Dr. Buckner is an active member of several professional organizations and regularly presents her research at conferences including the American Society for Theatre Research (ASTR), the American Theatre and Drama Society (ATDS), the Association for Theatre in Higher Education (ATHE), Comparative Drama Conference (CDC), Performance Studies international (Psi), and the Mid America Theatre Conference (MATC). She is the Vice President of Awards on the Governing Council of ATHE (2015-2017), has served ASTR as a member of the Nominating Committee (2012-2014) and the Gerald Kahan Essay Award Committee (2015-2017), and serves as the ATDS Conference Planner at ATHE (2014-2016), and as the Co-Chair of the MATC Articles-in-Progress Sessions and Book-Proposal Workshop (2014-2016).

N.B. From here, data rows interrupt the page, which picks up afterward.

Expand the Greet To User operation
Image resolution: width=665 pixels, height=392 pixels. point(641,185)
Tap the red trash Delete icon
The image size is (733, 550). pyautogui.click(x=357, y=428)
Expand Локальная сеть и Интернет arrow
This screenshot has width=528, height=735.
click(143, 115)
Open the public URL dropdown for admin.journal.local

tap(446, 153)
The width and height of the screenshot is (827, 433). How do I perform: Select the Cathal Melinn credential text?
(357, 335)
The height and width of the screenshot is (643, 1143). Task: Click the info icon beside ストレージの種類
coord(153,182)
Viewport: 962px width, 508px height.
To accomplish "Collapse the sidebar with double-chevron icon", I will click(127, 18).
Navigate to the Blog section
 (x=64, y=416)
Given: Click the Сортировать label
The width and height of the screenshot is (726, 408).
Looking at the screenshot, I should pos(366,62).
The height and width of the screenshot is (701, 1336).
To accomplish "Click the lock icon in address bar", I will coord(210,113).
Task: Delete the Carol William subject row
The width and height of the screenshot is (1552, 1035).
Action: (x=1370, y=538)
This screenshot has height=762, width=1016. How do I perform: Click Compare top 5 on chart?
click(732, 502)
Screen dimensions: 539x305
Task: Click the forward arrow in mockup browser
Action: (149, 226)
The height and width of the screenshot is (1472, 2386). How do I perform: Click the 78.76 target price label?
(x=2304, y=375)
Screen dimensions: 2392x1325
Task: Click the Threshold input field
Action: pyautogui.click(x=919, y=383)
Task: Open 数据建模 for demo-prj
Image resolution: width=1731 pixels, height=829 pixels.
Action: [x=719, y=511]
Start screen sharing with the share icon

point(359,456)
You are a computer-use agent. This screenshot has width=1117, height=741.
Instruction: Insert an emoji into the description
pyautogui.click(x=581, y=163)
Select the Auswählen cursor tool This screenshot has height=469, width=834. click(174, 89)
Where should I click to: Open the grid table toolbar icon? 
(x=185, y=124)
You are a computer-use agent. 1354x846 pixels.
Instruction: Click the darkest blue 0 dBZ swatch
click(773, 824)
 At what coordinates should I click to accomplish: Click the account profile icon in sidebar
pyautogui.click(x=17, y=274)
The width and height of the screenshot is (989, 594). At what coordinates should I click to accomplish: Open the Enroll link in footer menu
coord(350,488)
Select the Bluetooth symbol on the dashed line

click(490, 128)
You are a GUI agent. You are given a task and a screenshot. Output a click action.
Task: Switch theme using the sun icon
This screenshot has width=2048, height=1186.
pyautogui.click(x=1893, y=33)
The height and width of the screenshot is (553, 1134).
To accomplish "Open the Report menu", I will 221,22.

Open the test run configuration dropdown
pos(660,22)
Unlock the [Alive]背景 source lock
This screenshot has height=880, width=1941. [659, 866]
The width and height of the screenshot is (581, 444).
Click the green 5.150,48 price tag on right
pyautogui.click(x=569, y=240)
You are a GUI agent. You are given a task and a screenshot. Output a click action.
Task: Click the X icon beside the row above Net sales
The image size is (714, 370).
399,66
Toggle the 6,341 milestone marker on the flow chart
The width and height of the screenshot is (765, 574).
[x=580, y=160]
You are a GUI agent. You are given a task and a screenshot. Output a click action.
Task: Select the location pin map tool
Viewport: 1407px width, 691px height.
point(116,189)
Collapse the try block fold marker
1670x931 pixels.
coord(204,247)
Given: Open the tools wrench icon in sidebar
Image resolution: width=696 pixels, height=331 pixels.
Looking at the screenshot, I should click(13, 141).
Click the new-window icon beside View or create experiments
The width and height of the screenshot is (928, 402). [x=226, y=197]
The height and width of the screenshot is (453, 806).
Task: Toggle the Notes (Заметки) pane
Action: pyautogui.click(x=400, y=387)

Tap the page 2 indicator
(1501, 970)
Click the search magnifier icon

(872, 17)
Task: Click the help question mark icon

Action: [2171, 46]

She also serves as a production respondent for the Kennedy Center/American College Theatre Festival, Region VIII. On campus, she has been a featured speaker in the Interdisciplinary Faculty Research Lecture Series, Chapman Homecoming Faculty Lecture Series, TED Talks, and Interstices: An Exploration in Creativity Workshop.

In addition to her scholarly research and publications, Dr. Buckner is a dramaturg and has collaborated with theatres including Pitt Repertory Theatre, and Shakespeare Orange County, and has served on the Center Stage Theatre’s New Play Festival selection committee. Her current professional dramaturgical collaborations are at The Chance Theater, where she is the dramaturg for the 2016 On The Radar: New Works Series, as well as on various productions in the mainstage season (Maple and Vine, 2014; A Bright New Boise, 2015; Seminar 2016).

At Chapman, Dr. Buckner is the faculty advisor for first year students in the Department of Theatre, and teaches theatre history and historiography, dramaturgy, dramatic theory and criticism, and the B.A. Senior Seminar course. She is also a University Honors Program faculty member, where she teaches special topics courses. As a mentor, she draws on her experiences as a director, scholar, arts administrator, and dramaturg to guide the application and integration of students’ research and creative work on productions, internships, Senior Seminar thesis projects, and Honors Program capstone projects. Additionally, she mentors students’ independent research/creative projects funded by Undergraduate Student Scholarly/Creative Grants and Summer Undergraduate Research Fellowships administered by the Chapman University Office of Undergraduate Research. In relation to production, she advises all student dramaturgs in the Department of Theatre’s mainstage season, where student dramaturgs support productions and provide audience engagement opportunities by creating research blogs for the production team, lobby displays, program notes, and facilitating pre- and post-show discussions between artists and audiences.

Recent Creative, Scholarly Work and Publications
Book Review, Suzan-Lori Parks: Essays on the Plays and Other Works edited by Philip C. Kolin, African American Review 45.4 (Winter 2012, published Winter 2013): 669-671.
Dramaturg, Maple and Vine, Director: Mark Ramont, Chance Theater, Anaheim, CA, 2014
Dramaturg, Devising Williams. Director: Jonathan Pope Evans, in development.
Performance Review, The Tallest Tree in the Forest (world premiere), La Jolla Playhouse, La Jolla CA. Theatre Journal 66.2 (May 2014): 272-274.
Book Review, Second Skin: Josephine Baker & the Modern Surface by Anne Anlin Cheng. Theatre Survey 54.2 (May 2013): 317-320.
Book Review, A Dangerous Woman: the Life, Loves, and Scandals of Adah Isaacs Menken, 1835-1868, America’s Original Superstar by Michael and Barbara Foster, Theatre Survey 54.2 (May 2013): 317-320.
“’Spectacular Opacities’: The Hyers Sisters’ Performances of Respectability and Resistance,” African American Review 45.3 (Fall 2012 – published Fall 2013): 309-323.
Performance Review, The Best Man, Schoenfeld Theatre, New York. Ecumenica Journal 64.3 (Fall 2012): 105-106.
“Diggin’ the Material: Ideological State Apparatuses, ‘Capitalizm’, and Identity in Suzan-Lori Parks’s Red Letter Plays,” Journal of American Drama and Theatre 23.2 (Spring 2011): 31-50.
“The Angel and the Imp: The Duncan Sisters’ Performances of Race and Gender” Popular Entertainment Studies, 2.2 (Sept. 2011): 55-72.
Performance Review, Harriet Jacobs, Kansas City Repertory Theatre. Theatre Journal 63.3 (October 2011): 460-462.